ACCRA, Ghana — If Kofi Annan’s compatriots have their way, his retirement from the United Nations will have less to do with golf and grandchildren and more to do with presidential politics.
Ghana’s most celebrated statesman sounded every bit like a candidate this week as he gave his first public address since stepping down as U.N. secretary-general last month.
Mr. Annan spoke of the promise of Africa, the spirit of change and prosperity enveloping the continent and the continued challenges that hamper its development.
“It is an exciting but challenging time to be African,” he said. “I am joining hands with my fellow citizens to help lift Ghana to the bright future that can and must be ours.”
The only thing he didn’t say would be the words many Ghanaians long to hear — that he will run in next year’s presidential elections.
Mr. Annan, who led the United Nations for a decade, has explicitly and repeatedly denied having any interest in turning to politics. He has said previously that he will split his time between his West African homeland and Sweden, the birthplace of his wife, Nane Maria.
With a hero’s welcome and a reception far warmer than any visiting head of state, Mr. Annan has been getting not-so-subtle pressure from all quarters of his birth country.
“Retirement is overrated,” joked Daniel Adzei-Bekoe, the chairman of the council of state, as he invited Mr. Annan to deliver a speech as part of Ghana’s Golden Jubilee, a yearlong celebration marking the 50th anniversary of Ghana’s independence from Britain.
An anonymous group has even started a Web site urging Mr. Annan to take up the leadership challenge. The online petition at www.draftkofiannan2008.com is meant to encourage Mr.
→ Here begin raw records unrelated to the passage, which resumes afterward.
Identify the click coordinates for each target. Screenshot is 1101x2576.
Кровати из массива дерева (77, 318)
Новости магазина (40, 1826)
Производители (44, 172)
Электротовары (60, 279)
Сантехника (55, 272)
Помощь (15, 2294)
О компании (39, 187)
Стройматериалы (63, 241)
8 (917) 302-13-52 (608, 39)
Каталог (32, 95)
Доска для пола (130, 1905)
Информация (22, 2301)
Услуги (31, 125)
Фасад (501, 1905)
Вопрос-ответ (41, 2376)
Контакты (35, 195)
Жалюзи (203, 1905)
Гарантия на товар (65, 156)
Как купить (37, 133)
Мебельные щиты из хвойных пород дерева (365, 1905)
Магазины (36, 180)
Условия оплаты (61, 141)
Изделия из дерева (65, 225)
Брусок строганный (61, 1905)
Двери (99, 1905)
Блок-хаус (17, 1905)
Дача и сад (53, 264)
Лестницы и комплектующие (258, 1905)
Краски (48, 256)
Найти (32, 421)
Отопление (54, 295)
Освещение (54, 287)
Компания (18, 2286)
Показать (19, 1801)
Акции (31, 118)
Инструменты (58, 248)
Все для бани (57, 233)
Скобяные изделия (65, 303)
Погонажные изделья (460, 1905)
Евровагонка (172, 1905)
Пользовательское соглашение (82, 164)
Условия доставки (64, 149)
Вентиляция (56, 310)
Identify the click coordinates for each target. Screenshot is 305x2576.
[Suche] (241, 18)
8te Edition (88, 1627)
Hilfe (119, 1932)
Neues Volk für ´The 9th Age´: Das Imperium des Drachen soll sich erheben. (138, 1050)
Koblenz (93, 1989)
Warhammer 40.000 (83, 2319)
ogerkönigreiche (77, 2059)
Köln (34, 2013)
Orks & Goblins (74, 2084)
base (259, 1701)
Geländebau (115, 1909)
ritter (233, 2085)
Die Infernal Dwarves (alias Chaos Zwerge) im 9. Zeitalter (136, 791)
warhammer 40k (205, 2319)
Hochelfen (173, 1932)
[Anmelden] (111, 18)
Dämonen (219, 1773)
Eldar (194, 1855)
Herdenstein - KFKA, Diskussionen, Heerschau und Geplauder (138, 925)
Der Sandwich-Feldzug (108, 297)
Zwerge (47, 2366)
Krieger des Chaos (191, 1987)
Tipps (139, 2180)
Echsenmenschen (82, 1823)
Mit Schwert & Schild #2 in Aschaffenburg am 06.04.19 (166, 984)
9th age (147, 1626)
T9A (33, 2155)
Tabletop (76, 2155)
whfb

Annan to put his U.N. experience endorsing peace, development and good governance to use as Ghana’s next head of state.
The field already is crowded with candidates, as President John A. Kufuor prepares to step down next year. Many political analysts predict winning would be a shoo-in for Mr. Annan, especially with the opposition party split in two.
Mr. Annan is the kind of candidate who would send even seasoned campaign managers into a swoon. As a Nobel Peace Prize winner and two-term U.N. secretary-general, he has unprecedented name recognition. And as Ghana’s most beloved son, he has enormous approval ratings.
Born as a twin in Kumasi in 1938 to a Fanti chief who became a regional politician and a mother who sold bread, Mr. Annan left Ghana in pursuit of his undergraduate degree, leaving the tropical climate of equatorial Africa for the challenging cold of a Minnesota winter.
More than 10 years ago, as Mr. Annan was working his way up the U.N. hierarchy, tribal elders approached him to take over as paramount chief, but he declined.
In a 2003 interview with the Smithsonian magazine, Mr. Annan was quoted as saying he might have stayed in Ghana if the country’s economy had been stronger when he was leaving college and might have considered entering politics in his later years.
In his speech Thursday night, Mr. Annan said he is cautiously optimistic about Africa’s future, noting that the number of conflicts has dropped and more countries are proving successful at paying off debt and managing inflation.